Installazione all'interno del Museo (Fonte: Regione Lazio)
Entrare nel Museo Laboratorio della Mente significa attraversare una delle pagine più complesse della storia sociale di Roma. Il percorso si trova nel Padiglione 6 del Santa Maria della Pietà, il complesso che per quasi un secolo ha ospitato il manicomio della Capitale.
Qui la memoria non viene trattata come semplice archivio del passato, ma come esperienza da attraversare. Il Museo racconta la storia dell’istituzione manicomiale, le logiche dell’esclusione e il modo in cui la società ha guardato, separato e spesso rimosso il disagio psichico.
La recente riapertura del Padiglione 6, permette ora di tornare dentro un percorso rinnovato, pensato per unire testimonianza storica, linguaggi immersivi e riflessione sull’inclusione.

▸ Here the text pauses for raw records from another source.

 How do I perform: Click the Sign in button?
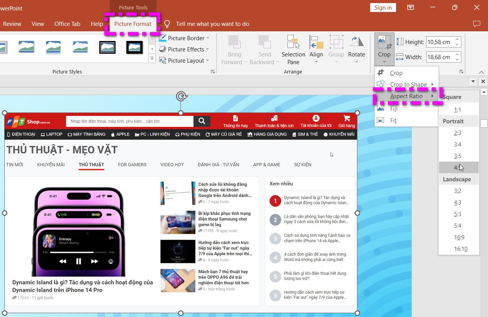(x=383, y=7)
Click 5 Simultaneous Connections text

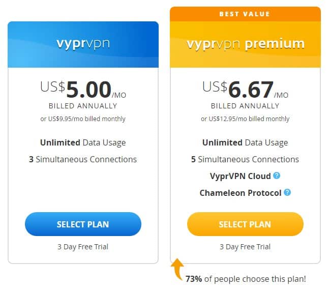(x=245, y=159)
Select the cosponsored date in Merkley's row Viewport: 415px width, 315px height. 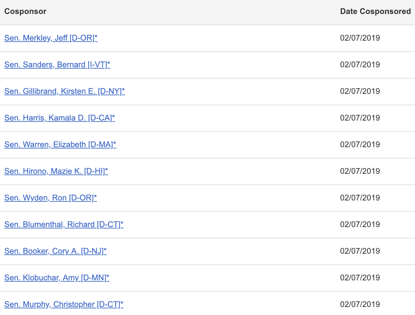(360, 38)
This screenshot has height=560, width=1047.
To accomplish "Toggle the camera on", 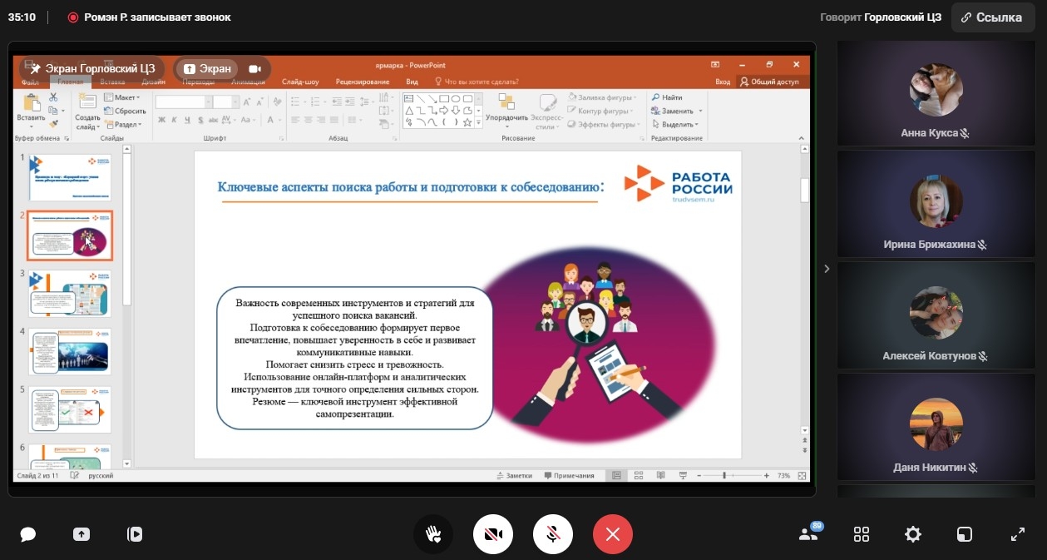I will pos(493,534).
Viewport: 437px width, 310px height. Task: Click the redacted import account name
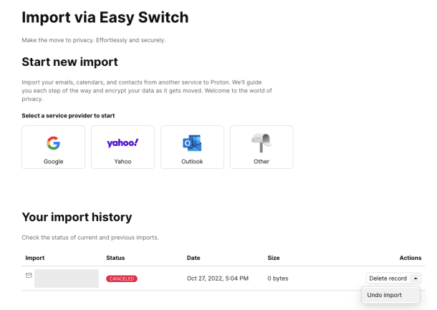point(67,278)
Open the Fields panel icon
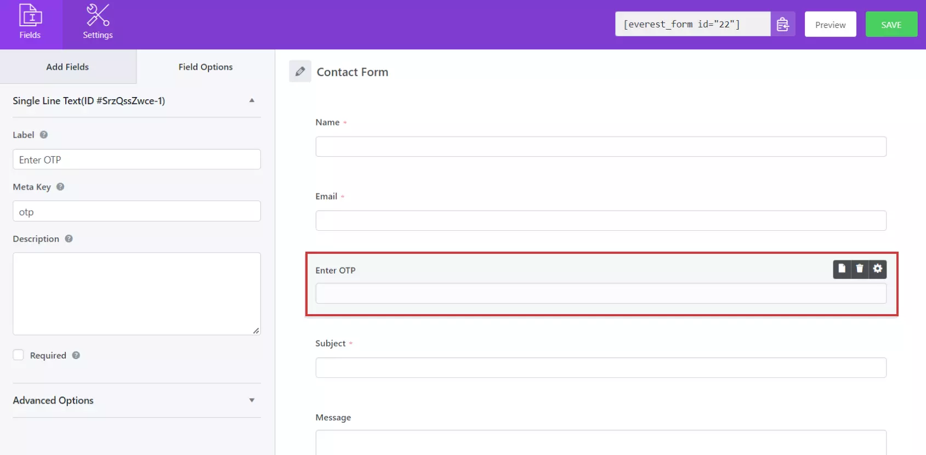Image resolution: width=926 pixels, height=455 pixels. (30, 15)
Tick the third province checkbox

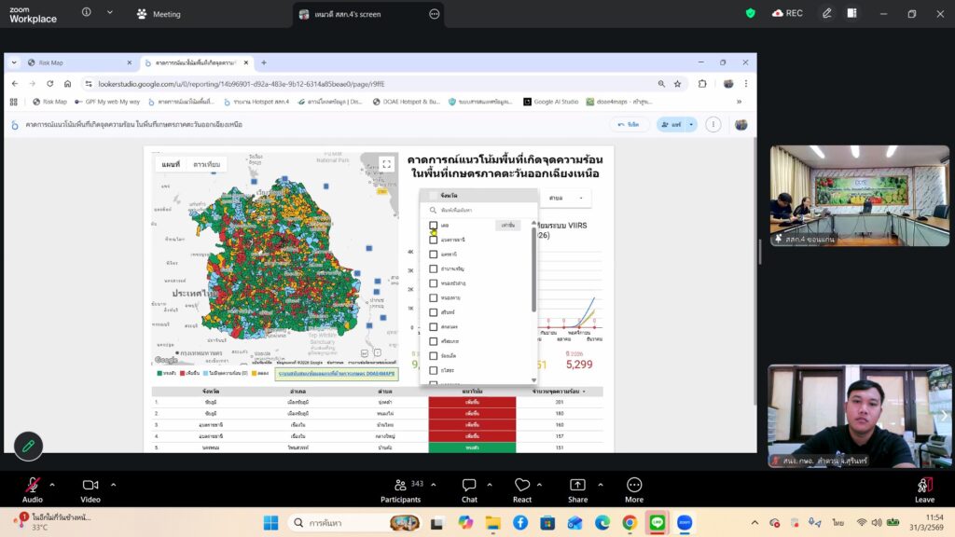[434, 254]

Fonte: Ufficio Stampa Regione Lazio
Il cuore del Museo è il passaggio dalla memoria della segregazione alla costruzione di una nuova consapevolezza. Le sale non si limitano a documentare ciò che il Santa Maria della Pietà è stato, ma provano a interrogare il visitatore sul rapporto tra normalità, diversità, cura e diritti.
Il percorso mette al centro la dignità delle persone che hanno vissuto l’esperienza dell’istituzione manicomiale. È una narrazione che non cancella la durezza di quella storia, ma la usa come strumento per contrastare lo stigma e l’esclusione sociale.
In questo senso il Museo non è soltanto uno spazio culturale. È anche un laboratorio civile, costruito per trasformare la memoria dell’ex manicomio in una domanda sul presente: come si guarda oggi alla salute mentale, alla fragilità, alla diversità?

Fonte: Ufficio Stampa Regione Lazio
Il Museo Laboratorio della Mente nasce come uno dei principali esempi di museo di narrazione. Il suo allestimento, sviluppato nel tempo anche attraverso il lavoro con Studio Azzurro, utilizza linguaggi multimediali e immersivi per rendere il visitatore parte attiva del percorso.
La frontiera tra reale e virtuale diventa uno strumento narrativo. Immagini, suoni, installazioni e dispositivi tecnologici non servono solo a “mostrare” la storia, ma a farla percepire.
Con il nuovo allestimento “Portatori sani di diversità”, il percorso si arricchisce anche di un ologramma, realizzato grazie alla collaborazione con la ASL di Rieti. La tecnologia viene inserita nella narrazione come mezzo per dare voce alla memoria dei luoghi di cura e alla dignità delle persone.
Il valore simbolico del Museo sta anche nel luogo che lo ospita. Il Santa Maria della Pietà è stato a lungo un perimetro separato dalla città, legato alla storia della segregazione psichiatrica. Oggi il senso del percorso è opposto: aprire, rendere accessibile, trasformare.

Fonte: Ufficio Stampa Regione Lazio
Il Padiglione 6 diventa così uno spazio in cui la storia dell’ex manicomio viene restituita alla cittadinanza non come memoria chiusa, ma come patrimonio collettivo.
La visita al Museo permette di leggere il Santa Maria della Pietà non solo come complesso monumentale, ma come luogo in cui si incrociano salute mentale, diritti, cultura e trasformazione urbana.
Il percorso del Museo mostra come la memoria dell’istituzione manicomiale possa diventare parte di una nuova idea di cura. Non una cura separata dalla città, ma inserita in una rete di relazioni, linguaggi e spazi pubblici.
È questo il passaggio più rilevante: il racconto dell’ex manicomio non serve solo a ricordare ciò che è stato, ma a misurare la distanza tra una stagione fondata sull’esclusione e un presente che prova a costruire inclusione.
Dentro il Museo della Mente, la storia del Santa Maria della Pietà diventa così un percorso immersivo sulla dignità, sulla diversità e sul modo in cui una comunità sceglie di guardare la fragilità.